Récit imaginé par Barbara LEMONNIER, Charlotte MUCKENSTURM, Hélène MERLIN, Ariel WASERHOLE et Laurent MUGHERLI et facilité par Aloïs Le NOAN dans le cadre de l’atelier futurs proches réalisé le 30/04/2022, en partenariat avec The Shifters.

Thème de l’atelier :  Et si demain, nous imaginions une France bas carbone ?  


Les chevaux galopent, le paysage défile. La famille quitte la ville. La récolte a été bonne cette année. La cargaison est pleine : ignames, sarrasin, orge, miel…

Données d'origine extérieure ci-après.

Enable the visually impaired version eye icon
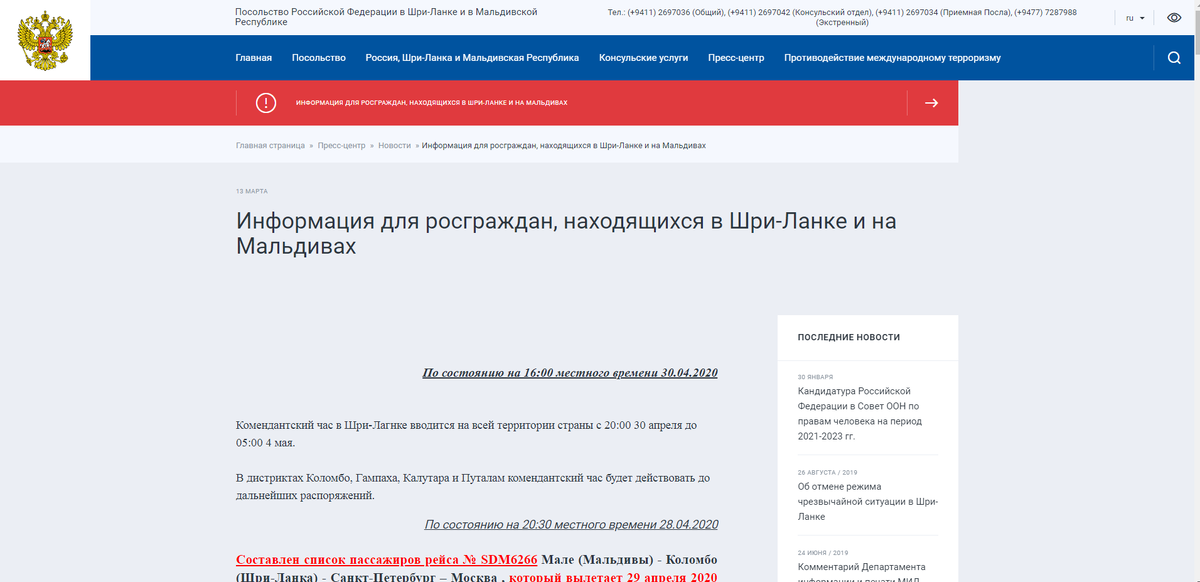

Joanne vit comme toutes les familles françaises avec sa famille élargie : ses parents, ses grands-parents et son grand frère. Et comme toutes les familles françaises en 2050, la famille de Joanne produit de la nourriture, pour elle et pour d’autres dans un jardin partagé. Le pays compte des habitants du monde entier, réfugiés climatiques. Alors on s’est adapté, on récolte de nouveaux légumes, on cuisine de nouvelles recettes. 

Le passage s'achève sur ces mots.